◆ **ZIEL DER ÜBUNG**
Gib bitte die folgenden Daten vollständig und Zeile für Zeile unverändert aus.

---------- AUSGANGSDATEN

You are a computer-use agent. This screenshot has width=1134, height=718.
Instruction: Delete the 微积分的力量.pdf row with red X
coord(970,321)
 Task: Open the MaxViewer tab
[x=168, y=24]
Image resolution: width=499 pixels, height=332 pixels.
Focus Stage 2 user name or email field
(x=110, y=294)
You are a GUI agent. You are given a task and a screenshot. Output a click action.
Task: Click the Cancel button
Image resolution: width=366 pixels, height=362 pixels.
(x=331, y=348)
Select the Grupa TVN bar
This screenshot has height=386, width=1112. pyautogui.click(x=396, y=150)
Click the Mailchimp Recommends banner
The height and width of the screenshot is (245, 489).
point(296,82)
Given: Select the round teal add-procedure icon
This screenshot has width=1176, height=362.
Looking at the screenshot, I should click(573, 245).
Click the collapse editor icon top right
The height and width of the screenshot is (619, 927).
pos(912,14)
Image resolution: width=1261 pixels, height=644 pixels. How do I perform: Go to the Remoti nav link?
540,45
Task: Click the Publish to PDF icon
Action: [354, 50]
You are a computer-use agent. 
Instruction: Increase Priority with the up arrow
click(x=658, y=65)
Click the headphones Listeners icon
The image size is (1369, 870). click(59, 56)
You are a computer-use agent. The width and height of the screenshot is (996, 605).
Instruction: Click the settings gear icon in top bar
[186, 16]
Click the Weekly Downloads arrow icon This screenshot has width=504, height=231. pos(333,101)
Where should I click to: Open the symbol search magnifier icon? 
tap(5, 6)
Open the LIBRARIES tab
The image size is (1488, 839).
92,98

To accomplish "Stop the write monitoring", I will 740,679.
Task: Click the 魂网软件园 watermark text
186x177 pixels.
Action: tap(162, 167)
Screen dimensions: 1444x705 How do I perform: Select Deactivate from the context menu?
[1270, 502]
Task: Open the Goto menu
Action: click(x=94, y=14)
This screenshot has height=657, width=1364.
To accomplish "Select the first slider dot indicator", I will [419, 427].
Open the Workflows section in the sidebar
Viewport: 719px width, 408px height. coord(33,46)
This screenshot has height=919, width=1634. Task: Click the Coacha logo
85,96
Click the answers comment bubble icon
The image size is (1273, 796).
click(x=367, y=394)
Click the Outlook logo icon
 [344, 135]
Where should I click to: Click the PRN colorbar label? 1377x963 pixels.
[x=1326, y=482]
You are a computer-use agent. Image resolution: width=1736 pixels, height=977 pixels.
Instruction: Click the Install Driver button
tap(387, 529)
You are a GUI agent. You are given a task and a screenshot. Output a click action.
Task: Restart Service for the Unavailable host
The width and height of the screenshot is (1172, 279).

--------------------

◆ **SCHRIFTLICHE ANTWORT**
You are a computer-use agent. This screenshot has width=1134, height=718.
Instruction: Delete the 微积分的力量.pdf row with red X
coord(970,321)
 Task: Open the MaxViewer tab
[x=168, y=24]
Image resolution: width=499 pixels, height=332 pixels.
Focus Stage 2 user name or email field
(x=110, y=294)
You are a GUI agent. You are given a task and a screenshot. Output a click action.
Task: Click the Cancel button
Image resolution: width=366 pixels, height=362 pixels.
(x=331, y=348)
Select the Grupa TVN bar
This screenshot has height=386, width=1112. pyautogui.click(x=396, y=150)
Click the Mailchimp Recommends banner
The height and width of the screenshot is (245, 489).
point(296,82)
Given: Select the round teal add-procedure icon
This screenshot has width=1176, height=362.
Looking at the screenshot, I should click(573, 245).
Click the collapse editor icon top right
The height and width of the screenshot is (619, 927).
pos(912,14)
Image resolution: width=1261 pixels, height=644 pixels. How do I perform: Go to the Remoti nav link?
540,45
Task: Click the Publish to PDF icon
Action: [354, 50]
You are a computer-use agent. 
Instruction: Increase Priority with the up arrow
click(x=658, y=65)
Click the headphones Listeners icon
The image size is (1369, 870). click(59, 56)
You are a computer-use agent. The width and height of the screenshot is (996, 605).
Instruction: Click the settings gear icon in top bar
[186, 16]
Click the Weekly Downloads arrow icon This screenshot has width=504, height=231. pos(333,101)
Where should I click to: Open the symbol search magnifier icon? 
tap(5, 6)
Open the LIBRARIES tab
The image size is (1488, 839).
92,98

To accomplish "Stop the write monitoring", I will 740,679.
Task: Click the 魂网软件园 watermark text
186x177 pixels.
Action: tap(162, 167)
Screen dimensions: 1444x705 How do I perform: Select Deactivate from the context menu?
[1270, 502]
Task: Open the Goto menu
Action: click(x=94, y=14)
This screenshot has height=657, width=1364.
To accomplish "Select the first slider dot indicator", I will [419, 427].
Open the Workflows section in the sidebar
Viewport: 719px width, 408px height. coord(33,46)
This screenshot has height=919, width=1634. Task: Click the Coacha logo
85,96
Click the answers comment bubble icon
The image size is (1273, 796).
click(x=367, y=394)
Click the Outlook logo icon
 [344, 135]
Where should I click to: Click the PRN colorbar label? 1377x963 pixels.
[x=1326, y=482]
You are a computer-use agent. Image resolution: width=1736 pixels, height=977 pixels.
Instruction: Click the Install Driver button
tap(387, 529)
You are a GUI agent. You are given a task and a screenshot. Output a click action.
Task: Restart Service for the Unavailable host
The width and height of the screenshot is (1172, 279).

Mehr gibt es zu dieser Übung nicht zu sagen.